In a second study, Sprague-Dawley rats (5/sex/concentration) were exposed (via whole body) to allyl methacrylate vapor at measured concentrations of 1200, 1500, or 1800 ppm (6.18, 7.73 and 9.27 mg/L, respectively) for 1 hour and at 0 (sham), 210, 300, and 350 ppm (0, 1.08, 1.55 and 1.60 mg/L, respectively) for 4 hours (in compliance with GLP, according to EPA OTS 798.1150). Animals were observed for 14 days following the exposure. Combined male and female mortality following the 1-hour exposure was 2/10, 4/10 and 8/10, respectively at 6.18, 7.73 and 9.27 mg/L. Following the 4-hour exposure, the combined mortality was 0/10, 4/10 and 8/10 at 1.08, 1.55 and 1.60 mg/L, respectively. Clinical signs of treatment observed during and following exposures included secretory responses (chromodacryorrhea, nasal discharge, excessive lacrimation, and excessive salivation) and respiratory responses (labored breathing, gasping and moist rales). These signs were transient and mostly disappeared in surviving animals during the second week post exposure. Body weight loss was observed for males and reduced body weight gain for females occurred during the first week following exposure in all groups exposed to allyl methacrylate; weight gain was similar to control in the second week following exposure. Neurobehavioral evaluations immediately following the 4-hour exposures showed decreased motor activity and effects that included flattened posture, drooping eyelids, ataxia or tip-toe gait, decreased or no locomotor activity, stupor, no response to external stimulation, abnormal air righting reflex and decreased grip strength. At necropsy, discoloration of tissues (e.g. liver, thymus, lungs and stomach) was observed in some animals found dead. However, most of the animals found dead or sacrificed were without findings. Therefore, the relationship of the findings to toxicity of allyl methacrylate was uncertain. The 1- and 4-hour LC50 values were 1545 and 310 ppm (7.97 and 1.56 mg/L), respectively (Mitsubishi Rayon America, 1997; cited in OECD SIDS, 2009). It should be noted that the original study report is currently unavailable and this summary is based solely on the OECD dossier (reliability uncertain).

Dermal:

Penetration of rabbit skin was estimated by a technique closely skin to the one-day cuff method of Draize, using groups of four male albino New Zealand rabbits (Smyth, 1969). The fur was removed from the entire trunk by clipping, and the dose was retained beneath an impervious plastic film. The animals were immobilized during the 24-hour contact period, after which the film was removed, the rabbits were caged for the subsequent 14-day observation period and the LD50 was 467 mg/kg bw. Also this study was performed before GLP and OECD guidelines were established and therefore only basic data were available.

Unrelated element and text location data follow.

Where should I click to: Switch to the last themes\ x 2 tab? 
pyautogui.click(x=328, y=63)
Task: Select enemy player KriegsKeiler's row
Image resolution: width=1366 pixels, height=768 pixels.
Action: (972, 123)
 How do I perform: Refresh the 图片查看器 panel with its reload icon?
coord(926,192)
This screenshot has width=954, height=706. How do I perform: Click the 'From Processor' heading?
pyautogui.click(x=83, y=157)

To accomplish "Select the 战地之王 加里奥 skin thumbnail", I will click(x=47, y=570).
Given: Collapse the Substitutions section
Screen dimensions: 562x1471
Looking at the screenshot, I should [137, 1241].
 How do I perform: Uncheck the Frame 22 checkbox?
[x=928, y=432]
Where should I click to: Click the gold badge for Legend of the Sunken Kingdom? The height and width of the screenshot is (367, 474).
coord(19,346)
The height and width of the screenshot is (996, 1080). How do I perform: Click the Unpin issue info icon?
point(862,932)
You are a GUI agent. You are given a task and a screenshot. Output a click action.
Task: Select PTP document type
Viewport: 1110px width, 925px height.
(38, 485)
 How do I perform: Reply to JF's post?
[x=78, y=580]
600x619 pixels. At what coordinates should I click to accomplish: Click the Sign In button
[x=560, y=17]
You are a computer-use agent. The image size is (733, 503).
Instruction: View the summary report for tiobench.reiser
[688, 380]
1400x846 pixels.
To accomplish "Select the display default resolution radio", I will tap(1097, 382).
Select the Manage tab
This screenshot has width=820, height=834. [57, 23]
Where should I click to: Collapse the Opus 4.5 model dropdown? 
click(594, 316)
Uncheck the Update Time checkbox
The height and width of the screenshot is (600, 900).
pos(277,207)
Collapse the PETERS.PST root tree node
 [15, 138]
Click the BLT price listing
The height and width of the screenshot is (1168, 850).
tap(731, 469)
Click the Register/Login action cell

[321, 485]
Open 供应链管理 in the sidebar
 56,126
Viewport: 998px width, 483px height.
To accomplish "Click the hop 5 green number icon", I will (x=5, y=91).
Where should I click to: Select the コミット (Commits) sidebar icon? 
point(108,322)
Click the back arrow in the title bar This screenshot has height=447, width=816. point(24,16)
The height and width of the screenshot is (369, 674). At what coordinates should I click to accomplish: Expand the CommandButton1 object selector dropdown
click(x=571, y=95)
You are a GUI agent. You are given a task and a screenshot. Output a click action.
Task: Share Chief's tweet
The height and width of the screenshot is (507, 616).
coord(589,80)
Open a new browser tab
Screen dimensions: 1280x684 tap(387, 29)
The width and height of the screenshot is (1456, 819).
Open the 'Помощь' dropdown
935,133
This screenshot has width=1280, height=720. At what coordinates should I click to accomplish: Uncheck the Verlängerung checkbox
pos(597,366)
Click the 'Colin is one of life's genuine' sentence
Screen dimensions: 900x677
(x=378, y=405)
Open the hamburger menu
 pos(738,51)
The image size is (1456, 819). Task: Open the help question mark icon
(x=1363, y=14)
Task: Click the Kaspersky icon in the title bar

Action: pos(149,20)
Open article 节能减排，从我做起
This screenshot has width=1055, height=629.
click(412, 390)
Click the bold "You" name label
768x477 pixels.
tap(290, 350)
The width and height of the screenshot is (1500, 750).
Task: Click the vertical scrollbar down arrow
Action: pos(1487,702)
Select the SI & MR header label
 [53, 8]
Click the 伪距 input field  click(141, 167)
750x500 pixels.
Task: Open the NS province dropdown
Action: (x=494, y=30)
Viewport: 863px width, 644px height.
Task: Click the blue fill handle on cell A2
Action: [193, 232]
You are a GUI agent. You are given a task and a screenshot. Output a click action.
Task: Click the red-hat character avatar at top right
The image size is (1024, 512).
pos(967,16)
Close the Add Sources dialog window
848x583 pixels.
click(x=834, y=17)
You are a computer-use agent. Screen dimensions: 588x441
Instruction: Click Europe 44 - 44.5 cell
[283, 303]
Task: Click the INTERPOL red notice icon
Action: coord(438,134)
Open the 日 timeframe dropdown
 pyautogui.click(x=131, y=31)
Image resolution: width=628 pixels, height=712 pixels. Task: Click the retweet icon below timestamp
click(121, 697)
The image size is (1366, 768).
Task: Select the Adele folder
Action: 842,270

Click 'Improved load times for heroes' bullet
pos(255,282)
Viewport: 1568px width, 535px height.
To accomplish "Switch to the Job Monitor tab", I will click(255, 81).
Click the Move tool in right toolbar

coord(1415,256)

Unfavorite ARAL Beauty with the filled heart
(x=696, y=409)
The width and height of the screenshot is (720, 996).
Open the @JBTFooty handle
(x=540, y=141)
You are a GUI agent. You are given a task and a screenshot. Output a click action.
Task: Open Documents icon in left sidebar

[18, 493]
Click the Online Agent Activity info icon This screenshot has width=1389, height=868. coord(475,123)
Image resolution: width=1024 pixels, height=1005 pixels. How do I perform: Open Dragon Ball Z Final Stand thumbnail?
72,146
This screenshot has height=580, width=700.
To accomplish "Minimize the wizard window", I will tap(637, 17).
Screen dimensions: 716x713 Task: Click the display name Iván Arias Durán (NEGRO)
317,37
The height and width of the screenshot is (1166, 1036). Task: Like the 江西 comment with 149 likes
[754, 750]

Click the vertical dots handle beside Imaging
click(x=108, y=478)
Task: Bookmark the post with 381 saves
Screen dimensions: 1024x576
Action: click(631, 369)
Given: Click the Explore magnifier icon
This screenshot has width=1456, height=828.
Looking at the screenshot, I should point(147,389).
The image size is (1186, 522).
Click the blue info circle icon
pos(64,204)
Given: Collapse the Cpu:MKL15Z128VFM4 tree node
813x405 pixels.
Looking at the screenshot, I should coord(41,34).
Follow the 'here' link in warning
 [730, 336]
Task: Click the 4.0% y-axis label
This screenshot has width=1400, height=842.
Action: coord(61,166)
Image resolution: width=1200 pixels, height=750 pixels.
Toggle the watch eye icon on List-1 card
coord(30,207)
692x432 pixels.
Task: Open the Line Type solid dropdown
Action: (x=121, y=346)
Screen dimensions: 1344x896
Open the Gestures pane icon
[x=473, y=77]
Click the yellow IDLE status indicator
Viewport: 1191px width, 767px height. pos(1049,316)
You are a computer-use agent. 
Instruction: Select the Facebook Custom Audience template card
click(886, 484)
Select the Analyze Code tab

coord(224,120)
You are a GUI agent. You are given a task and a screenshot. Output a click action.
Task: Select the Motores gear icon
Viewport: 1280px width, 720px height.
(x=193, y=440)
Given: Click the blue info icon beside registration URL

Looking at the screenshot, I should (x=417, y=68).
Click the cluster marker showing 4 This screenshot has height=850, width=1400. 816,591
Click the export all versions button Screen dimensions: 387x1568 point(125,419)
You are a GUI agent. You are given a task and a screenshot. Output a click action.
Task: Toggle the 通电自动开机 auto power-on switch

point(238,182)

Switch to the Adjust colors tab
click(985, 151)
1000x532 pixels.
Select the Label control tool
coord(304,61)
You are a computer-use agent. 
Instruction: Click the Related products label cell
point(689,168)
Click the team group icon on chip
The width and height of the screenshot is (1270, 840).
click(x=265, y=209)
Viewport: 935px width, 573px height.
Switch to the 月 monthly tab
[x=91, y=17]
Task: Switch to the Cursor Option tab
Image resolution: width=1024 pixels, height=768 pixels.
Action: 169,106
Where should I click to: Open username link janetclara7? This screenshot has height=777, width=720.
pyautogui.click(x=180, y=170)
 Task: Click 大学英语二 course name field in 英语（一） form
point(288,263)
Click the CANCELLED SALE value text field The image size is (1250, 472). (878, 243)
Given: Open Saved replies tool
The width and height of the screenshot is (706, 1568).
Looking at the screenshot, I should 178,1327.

Justification for classification or non-classification

Based on the particular LD50 and LC50 values allyl methacrylate has to be classified according to EU (DSD; Directive 67/548/EEC) and GHS criteria (CLP; Regulation (EC) No 1272/2008):

Acute oral: Acute toxic cat. 4 (H302: Harmful if swallowed.)

Acute inhalative: Acute toxic cat. 2 (H330: Fatal if inhaled.)

Acute dermal: Acute toxic cat. 3 (H311: Toxic in contact with skin.)